(Supplied information begins)

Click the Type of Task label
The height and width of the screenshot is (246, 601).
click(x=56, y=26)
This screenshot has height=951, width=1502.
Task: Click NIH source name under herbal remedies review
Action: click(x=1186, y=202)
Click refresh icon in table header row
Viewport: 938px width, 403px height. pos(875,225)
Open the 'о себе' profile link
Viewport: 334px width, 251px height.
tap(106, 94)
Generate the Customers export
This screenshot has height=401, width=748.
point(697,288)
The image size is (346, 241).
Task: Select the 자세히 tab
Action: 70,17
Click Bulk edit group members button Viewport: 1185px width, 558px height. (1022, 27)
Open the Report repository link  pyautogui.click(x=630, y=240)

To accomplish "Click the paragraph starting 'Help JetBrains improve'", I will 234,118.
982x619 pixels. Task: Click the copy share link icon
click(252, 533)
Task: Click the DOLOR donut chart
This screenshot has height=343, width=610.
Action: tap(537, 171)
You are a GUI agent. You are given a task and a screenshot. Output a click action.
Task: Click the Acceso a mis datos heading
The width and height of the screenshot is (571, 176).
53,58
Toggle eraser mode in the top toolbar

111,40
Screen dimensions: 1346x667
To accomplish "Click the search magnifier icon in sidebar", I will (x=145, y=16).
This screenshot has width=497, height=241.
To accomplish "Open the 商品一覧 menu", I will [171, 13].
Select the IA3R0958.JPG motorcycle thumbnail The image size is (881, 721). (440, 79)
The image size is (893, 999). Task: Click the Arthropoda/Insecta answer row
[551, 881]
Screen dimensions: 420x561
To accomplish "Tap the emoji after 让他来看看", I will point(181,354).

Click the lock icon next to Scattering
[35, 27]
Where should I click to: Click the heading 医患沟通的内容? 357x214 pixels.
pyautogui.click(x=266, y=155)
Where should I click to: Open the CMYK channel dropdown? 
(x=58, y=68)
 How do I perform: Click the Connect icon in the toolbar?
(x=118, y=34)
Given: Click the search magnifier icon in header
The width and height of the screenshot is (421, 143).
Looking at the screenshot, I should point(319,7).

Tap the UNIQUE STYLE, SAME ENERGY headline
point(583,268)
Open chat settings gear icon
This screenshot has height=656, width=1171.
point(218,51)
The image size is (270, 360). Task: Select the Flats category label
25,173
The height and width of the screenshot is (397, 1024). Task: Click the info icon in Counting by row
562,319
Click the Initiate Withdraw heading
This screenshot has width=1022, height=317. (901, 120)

(Supplied information ends)

• [Assignment]
What you return should be the lines from the beginning of the records through the one that contains "Screen dimensions: 1346x667", repeated exactly and with no additions.

• [Exercise response]
Click the Type of Task label
The height and width of the screenshot is (246, 601).
click(x=56, y=26)
This screenshot has height=951, width=1502.
Task: Click NIH source name under herbal remedies review
Action: click(x=1186, y=202)
Click refresh icon in table header row
Viewport: 938px width, 403px height. pos(875,225)
Open the 'о себе' profile link
Viewport: 334px width, 251px height.
tap(106, 94)
Generate the Customers export
This screenshot has height=401, width=748.
point(697,288)
The image size is (346, 241).
Task: Select the 자세히 tab
Action: 70,17
Click Bulk edit group members button Viewport: 1185px width, 558px height. (1022, 27)
Open the Report repository link  pyautogui.click(x=630, y=240)

To accomplish "Click the paragraph starting 'Help JetBrains improve'", I will 234,118.
982x619 pixels. Task: Click the copy share link icon
click(252, 533)
Task: Click the DOLOR donut chart
This screenshot has height=343, width=610.
Action: tap(537, 171)
You are a GUI agent. You are given a task and a screenshot. Output a click action.
Task: Click the Acceso a mis datos heading
The width and height of the screenshot is (571, 176).
53,58
Toggle eraser mode in the top toolbar

111,40
Screen dimensions: 1346x667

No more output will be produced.